● Records for the exercise
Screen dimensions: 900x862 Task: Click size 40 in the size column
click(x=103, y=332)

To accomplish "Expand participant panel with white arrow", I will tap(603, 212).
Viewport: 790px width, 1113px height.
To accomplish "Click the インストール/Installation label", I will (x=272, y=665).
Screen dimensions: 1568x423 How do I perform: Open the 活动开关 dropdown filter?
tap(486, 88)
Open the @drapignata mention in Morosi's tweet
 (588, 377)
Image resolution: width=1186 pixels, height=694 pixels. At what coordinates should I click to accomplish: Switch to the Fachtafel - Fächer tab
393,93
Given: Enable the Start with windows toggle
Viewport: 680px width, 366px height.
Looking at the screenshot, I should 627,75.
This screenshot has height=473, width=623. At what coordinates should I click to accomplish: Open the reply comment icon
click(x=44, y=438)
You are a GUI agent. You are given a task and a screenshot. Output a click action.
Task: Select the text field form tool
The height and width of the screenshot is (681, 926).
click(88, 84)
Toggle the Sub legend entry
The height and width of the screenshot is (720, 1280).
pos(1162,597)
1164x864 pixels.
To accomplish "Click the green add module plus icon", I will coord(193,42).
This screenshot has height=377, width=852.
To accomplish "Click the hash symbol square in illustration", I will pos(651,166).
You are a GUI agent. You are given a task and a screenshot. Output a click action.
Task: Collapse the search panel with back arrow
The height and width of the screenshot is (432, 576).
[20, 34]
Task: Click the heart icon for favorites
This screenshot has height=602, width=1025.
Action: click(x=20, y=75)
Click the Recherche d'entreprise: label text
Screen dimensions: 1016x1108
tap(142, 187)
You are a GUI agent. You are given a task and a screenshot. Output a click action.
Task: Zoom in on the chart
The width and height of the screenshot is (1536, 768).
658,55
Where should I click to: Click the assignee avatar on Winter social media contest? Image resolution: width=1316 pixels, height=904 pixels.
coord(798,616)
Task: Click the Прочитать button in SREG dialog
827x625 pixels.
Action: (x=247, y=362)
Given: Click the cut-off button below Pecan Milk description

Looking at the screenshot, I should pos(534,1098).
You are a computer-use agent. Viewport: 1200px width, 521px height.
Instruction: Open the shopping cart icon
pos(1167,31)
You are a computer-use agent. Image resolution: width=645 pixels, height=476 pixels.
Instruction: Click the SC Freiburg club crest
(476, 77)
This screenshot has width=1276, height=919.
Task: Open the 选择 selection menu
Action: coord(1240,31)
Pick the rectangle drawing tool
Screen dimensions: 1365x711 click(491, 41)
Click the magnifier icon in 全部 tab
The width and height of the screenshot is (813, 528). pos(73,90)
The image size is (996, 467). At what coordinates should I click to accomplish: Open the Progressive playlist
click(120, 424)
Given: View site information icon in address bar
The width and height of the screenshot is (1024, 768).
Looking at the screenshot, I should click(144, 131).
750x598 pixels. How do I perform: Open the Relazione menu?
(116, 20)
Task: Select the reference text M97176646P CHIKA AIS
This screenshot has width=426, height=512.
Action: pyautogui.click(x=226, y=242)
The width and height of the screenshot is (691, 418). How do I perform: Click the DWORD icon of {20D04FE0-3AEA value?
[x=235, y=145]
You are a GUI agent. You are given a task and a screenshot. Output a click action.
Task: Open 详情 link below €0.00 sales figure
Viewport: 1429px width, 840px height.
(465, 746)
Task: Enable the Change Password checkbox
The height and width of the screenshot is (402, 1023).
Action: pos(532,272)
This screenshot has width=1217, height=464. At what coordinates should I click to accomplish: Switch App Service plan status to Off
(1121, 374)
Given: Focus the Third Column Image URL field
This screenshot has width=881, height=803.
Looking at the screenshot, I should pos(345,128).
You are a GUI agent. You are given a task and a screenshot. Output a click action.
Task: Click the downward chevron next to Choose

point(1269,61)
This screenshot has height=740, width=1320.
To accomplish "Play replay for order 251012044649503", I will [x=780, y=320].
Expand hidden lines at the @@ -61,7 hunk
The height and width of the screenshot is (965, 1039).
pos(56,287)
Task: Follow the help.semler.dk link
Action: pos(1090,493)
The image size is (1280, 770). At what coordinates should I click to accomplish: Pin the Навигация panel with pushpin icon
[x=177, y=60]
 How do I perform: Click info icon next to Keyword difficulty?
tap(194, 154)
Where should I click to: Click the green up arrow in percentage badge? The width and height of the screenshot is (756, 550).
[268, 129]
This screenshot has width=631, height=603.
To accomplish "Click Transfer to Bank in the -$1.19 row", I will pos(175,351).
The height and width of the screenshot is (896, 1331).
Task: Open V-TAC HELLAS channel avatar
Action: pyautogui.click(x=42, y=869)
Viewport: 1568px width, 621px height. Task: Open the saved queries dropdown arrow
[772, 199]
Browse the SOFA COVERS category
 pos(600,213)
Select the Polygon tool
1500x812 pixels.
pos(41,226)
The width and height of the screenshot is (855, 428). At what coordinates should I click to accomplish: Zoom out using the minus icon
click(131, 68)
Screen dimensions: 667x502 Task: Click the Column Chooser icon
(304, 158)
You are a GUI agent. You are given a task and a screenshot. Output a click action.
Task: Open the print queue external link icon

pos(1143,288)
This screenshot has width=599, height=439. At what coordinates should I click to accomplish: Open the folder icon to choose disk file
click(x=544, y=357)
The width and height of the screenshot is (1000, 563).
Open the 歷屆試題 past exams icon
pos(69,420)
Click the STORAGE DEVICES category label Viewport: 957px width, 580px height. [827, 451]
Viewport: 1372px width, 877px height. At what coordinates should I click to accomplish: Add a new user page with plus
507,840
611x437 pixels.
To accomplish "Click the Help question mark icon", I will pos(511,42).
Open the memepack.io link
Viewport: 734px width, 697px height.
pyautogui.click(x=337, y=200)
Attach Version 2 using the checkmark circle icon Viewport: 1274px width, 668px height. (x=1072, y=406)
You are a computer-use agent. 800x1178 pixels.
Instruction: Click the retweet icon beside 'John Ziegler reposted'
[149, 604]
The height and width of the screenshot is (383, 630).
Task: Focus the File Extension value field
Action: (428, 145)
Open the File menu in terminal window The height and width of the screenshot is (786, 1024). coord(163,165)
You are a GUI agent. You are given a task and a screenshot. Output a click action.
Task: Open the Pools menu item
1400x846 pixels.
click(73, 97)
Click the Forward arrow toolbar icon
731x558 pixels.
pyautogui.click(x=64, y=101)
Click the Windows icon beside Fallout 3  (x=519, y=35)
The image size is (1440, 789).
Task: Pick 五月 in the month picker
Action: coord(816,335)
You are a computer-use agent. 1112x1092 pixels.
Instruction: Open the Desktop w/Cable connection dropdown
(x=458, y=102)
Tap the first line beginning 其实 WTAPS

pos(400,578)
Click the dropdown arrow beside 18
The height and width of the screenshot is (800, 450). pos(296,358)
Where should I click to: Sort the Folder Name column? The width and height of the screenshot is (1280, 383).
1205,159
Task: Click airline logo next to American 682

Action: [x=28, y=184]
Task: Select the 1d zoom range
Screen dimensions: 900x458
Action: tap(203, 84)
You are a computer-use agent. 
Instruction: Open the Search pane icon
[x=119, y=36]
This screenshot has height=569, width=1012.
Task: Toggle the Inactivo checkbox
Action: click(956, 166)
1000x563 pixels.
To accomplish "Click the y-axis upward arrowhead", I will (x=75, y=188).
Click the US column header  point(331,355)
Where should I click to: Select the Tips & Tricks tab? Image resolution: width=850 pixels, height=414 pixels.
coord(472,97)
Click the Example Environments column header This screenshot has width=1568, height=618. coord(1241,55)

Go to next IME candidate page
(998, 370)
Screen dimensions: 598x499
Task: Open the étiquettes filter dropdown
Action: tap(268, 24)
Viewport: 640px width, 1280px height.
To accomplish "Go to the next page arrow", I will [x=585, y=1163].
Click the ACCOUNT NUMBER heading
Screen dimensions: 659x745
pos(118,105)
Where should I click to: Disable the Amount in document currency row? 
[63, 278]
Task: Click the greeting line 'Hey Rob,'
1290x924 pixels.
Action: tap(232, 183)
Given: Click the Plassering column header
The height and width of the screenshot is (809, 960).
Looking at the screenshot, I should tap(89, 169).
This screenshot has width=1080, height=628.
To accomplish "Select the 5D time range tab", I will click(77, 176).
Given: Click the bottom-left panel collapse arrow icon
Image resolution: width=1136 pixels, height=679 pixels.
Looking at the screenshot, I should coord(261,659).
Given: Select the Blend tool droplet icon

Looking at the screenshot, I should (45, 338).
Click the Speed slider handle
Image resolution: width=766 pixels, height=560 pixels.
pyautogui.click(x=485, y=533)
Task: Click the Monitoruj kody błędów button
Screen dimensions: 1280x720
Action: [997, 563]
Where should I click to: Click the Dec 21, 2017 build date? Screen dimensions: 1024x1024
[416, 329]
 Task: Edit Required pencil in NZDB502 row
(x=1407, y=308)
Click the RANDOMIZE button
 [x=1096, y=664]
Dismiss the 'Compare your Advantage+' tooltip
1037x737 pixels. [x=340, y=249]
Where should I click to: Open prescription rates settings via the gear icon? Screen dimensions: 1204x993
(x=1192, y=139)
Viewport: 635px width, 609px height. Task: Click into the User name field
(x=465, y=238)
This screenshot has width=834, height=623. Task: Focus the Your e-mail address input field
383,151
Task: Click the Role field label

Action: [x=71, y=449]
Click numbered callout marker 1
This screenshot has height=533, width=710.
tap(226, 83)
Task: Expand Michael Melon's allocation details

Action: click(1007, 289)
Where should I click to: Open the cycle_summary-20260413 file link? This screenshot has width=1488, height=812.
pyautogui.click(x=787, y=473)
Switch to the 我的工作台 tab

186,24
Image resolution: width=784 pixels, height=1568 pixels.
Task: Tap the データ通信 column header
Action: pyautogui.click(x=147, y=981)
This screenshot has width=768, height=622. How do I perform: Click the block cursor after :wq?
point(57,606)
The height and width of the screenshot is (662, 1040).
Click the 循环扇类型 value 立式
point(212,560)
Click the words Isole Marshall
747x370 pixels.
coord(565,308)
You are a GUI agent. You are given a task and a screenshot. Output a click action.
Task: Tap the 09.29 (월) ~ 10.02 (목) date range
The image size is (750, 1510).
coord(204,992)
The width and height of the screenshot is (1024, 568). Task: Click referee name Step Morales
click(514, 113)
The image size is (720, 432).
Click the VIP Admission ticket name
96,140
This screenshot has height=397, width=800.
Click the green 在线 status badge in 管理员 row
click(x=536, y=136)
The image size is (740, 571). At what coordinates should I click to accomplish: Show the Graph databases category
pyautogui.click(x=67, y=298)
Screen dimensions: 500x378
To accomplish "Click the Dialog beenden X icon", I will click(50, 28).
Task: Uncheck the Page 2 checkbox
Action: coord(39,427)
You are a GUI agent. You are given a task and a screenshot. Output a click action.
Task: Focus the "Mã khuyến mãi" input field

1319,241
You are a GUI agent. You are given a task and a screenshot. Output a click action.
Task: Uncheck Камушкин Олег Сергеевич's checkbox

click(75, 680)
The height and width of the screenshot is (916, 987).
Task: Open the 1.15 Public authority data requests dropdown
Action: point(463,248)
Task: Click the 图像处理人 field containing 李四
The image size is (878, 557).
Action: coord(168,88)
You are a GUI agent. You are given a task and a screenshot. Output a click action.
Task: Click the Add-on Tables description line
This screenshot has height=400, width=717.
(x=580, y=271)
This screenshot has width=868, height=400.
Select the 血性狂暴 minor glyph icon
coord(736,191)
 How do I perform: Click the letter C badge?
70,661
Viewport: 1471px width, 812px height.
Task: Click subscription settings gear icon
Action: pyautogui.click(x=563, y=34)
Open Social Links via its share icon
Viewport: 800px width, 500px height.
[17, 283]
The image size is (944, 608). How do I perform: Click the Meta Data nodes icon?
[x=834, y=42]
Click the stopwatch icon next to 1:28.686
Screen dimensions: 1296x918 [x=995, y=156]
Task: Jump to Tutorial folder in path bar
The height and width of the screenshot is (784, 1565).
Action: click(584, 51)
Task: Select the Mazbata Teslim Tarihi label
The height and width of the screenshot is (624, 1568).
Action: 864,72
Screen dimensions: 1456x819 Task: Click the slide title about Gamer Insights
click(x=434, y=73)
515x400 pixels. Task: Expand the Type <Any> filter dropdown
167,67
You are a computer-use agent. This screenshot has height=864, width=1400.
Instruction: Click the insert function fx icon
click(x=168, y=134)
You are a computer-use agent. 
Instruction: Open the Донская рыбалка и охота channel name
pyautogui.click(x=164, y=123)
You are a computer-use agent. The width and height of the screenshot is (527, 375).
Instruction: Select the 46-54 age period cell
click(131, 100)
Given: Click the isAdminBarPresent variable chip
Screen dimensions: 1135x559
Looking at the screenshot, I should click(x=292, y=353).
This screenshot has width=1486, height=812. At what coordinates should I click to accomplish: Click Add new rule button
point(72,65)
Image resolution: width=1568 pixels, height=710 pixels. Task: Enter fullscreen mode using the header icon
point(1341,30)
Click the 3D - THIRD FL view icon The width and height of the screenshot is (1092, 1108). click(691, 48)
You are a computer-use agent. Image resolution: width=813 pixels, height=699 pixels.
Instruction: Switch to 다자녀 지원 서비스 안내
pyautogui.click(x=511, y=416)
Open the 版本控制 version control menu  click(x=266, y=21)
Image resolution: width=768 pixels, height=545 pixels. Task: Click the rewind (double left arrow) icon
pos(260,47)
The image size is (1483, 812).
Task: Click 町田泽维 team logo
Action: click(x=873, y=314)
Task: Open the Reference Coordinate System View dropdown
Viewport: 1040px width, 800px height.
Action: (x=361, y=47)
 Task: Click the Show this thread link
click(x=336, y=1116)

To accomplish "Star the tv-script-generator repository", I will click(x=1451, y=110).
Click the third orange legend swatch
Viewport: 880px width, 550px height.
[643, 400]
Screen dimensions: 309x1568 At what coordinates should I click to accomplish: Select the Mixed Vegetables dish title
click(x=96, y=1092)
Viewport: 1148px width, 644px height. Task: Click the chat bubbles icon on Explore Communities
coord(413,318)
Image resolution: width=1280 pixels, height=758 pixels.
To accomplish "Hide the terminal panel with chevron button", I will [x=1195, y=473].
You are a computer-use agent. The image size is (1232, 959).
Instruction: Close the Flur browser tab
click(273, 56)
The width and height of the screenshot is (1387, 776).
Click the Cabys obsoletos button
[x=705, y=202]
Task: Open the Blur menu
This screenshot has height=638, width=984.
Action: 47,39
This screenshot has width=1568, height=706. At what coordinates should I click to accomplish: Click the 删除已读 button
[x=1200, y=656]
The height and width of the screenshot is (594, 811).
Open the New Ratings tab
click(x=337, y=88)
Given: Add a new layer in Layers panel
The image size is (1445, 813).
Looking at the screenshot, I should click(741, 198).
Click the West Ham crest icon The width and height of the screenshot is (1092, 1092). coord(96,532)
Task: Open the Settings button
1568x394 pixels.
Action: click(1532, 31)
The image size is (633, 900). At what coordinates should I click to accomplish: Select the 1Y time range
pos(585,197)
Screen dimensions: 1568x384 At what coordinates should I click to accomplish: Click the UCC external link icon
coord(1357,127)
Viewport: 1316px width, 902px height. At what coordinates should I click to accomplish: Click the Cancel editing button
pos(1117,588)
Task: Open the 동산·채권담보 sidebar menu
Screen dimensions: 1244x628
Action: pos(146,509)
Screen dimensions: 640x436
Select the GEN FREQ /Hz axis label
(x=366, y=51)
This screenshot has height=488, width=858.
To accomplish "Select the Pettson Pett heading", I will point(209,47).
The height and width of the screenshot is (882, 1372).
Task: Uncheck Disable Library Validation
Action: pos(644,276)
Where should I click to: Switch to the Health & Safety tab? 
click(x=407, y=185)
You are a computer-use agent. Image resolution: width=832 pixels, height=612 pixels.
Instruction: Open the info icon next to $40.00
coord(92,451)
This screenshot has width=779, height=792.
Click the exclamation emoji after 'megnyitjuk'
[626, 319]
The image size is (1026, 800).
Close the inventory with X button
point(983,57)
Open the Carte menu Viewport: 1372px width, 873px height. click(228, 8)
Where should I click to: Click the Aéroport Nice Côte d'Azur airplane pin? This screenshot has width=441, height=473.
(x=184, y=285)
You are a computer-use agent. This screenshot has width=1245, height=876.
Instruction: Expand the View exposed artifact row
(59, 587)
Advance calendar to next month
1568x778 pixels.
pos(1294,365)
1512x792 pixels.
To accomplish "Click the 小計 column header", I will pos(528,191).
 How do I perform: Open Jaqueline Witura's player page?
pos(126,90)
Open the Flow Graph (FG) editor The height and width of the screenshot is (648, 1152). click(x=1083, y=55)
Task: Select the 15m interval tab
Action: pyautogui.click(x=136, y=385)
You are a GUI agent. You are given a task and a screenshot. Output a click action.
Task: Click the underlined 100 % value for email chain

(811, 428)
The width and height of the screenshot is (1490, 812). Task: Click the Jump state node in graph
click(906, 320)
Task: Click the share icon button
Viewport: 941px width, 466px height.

● Aim of the exercise
Could you restate word for word the lines above, from the one that contains "Viewport: 1568px width, 621px" through the one that contains "611x437 pixels.", and no others?

● Exercise output
Viewport: 1568px width, 621px height. Task: Open the saved queries dropdown arrow
[772, 199]
Browse the SOFA COVERS category
 pos(600,213)
Select the Polygon tool
1500x812 pixels.
pos(41,226)
The width and height of the screenshot is (855, 428). At what coordinates should I click to accomplish: Zoom out using the minus icon
click(131, 68)
Screen dimensions: 667x502 Task: Click the Column Chooser icon
(304, 158)
You are a GUI agent. You are given a task and a screenshot. Output a click action.
Task: Open the print queue external link icon

pos(1143,288)
This screenshot has width=599, height=439. At what coordinates should I click to accomplish: Open the folder icon to choose disk file
click(x=544, y=357)
The width and height of the screenshot is (1000, 563).
Open the 歷屆試題 past exams icon
pos(69,420)
Click the STORAGE DEVICES category label Viewport: 957px width, 580px height. [827, 451]
Viewport: 1372px width, 877px height. At what coordinates should I click to accomplish: Add a new user page with plus
507,840
611x437 pixels.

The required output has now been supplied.